Commenting out the failing check at [1], however, helps and the mapping
works again.

Do you know which address dma_map_resource() is trying to map (maybe
add some printk())? It's not supposed to map RAM, hence the warning.
Random guess, the address is 0xff190800 (based on the x1 above but the
regs might as well be mangled).

0xff190800 will cause this warning for sure. It has a memory map, but it is
not RAM so old version of pfn_valid() would return 0 and the new one
returns 1.

How does that happen, though? It's not a memory address, and it's not
even within the bounds of anywhere there should or could be memory. This
SoC has a simple memory map - everything from 0 to 0xfeffffff goes to
the DRAM controller (which may not all be populated, and may have pieces
carved out by secure firmware), while 0xff000000-0xffffffff is MMIO. Why
do we have pages (or at least the assumption of pages) for somewhere
which by all rights should not have them?

Simple: we allocate the vmemmap for whole sections (e.g., 128 MiB) to avoid any such hacks. If there is a memory hole, it gets a memmap as well.

Tricking pfn_valid() into returning "false" where we actually have a memmap only makes it look like there is no memmap; but there is one, and
it's PG_reserved.

[...]

Either pfn_valid() gets confused in 5.14 or something is wrong with the
DT. I have a suspicion it's the former since reverting the above commit
makes it disappear.

I think pfn_valid() actually behaves as expected but the caller is wrong
because pfn_valid != RAM (this applies btw to !arm64 as well).

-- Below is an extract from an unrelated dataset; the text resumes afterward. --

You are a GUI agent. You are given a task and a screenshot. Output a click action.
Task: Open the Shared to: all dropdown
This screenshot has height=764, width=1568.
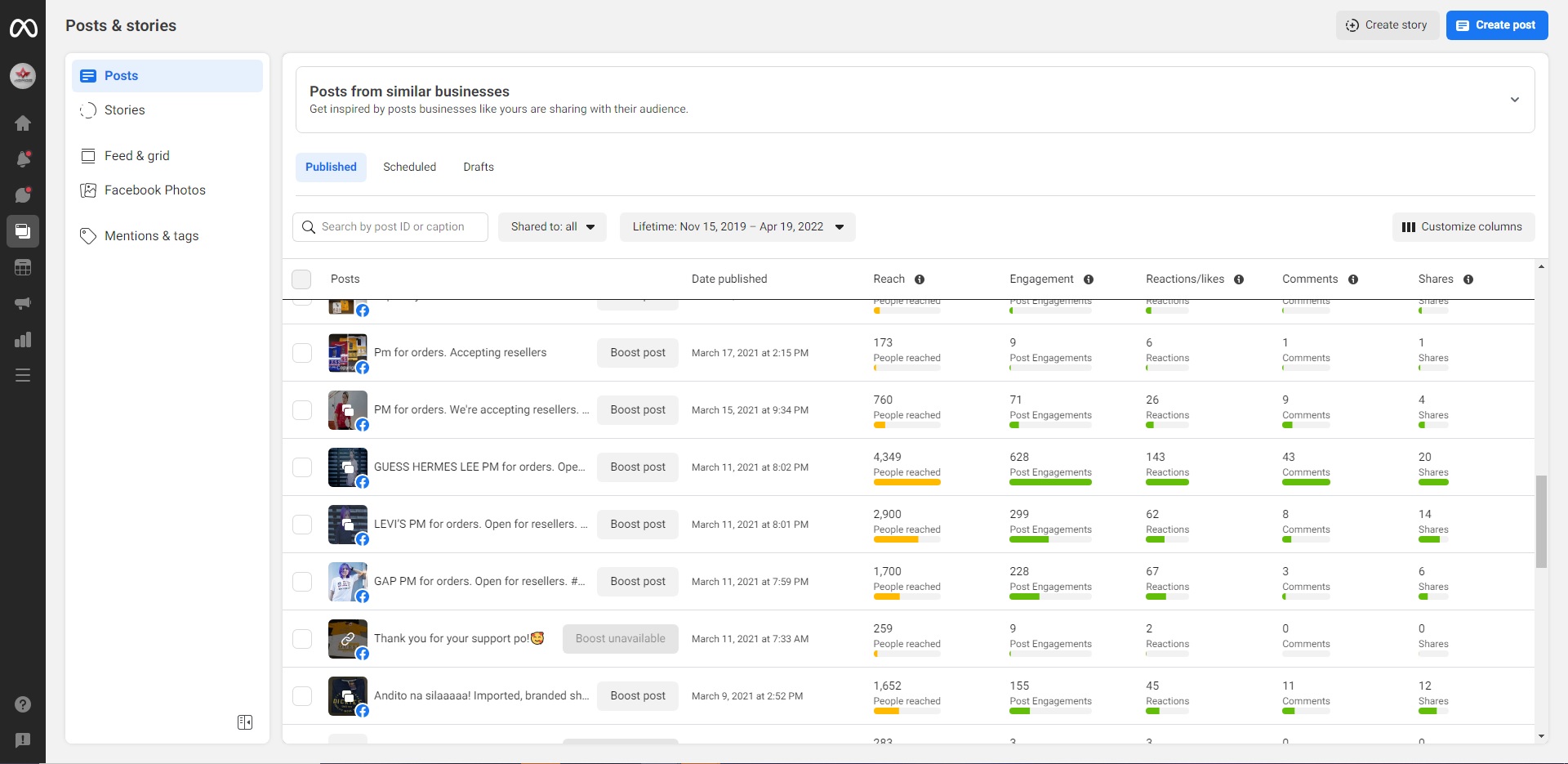pos(552,227)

/* Don't allow RAM to be mapped */
if (WARN_ON_ONCE(pfn_valid(PHYS_PFN(phys_addr))))
return DMA_MAPPING_ERROR;

Alex, can you please try this patch:

That will certainly paper over the issue, but it's avoiding the question
of what went wrong with the memory map in the first place. The comment
is indeed a bit inaccurate, but ultimately dma_map_resource() exists for
addresses that would be wrong to pass to dma_map_page(), so I believe
pfn_valid() is still the correct check.

If we want to check for RAM, pfn_valid() would be wrong. If we want to check for "is there a memmap, for whatever lives or does not live there", pfn_valid() is the right check.


--
Thanks,

David / dhildenb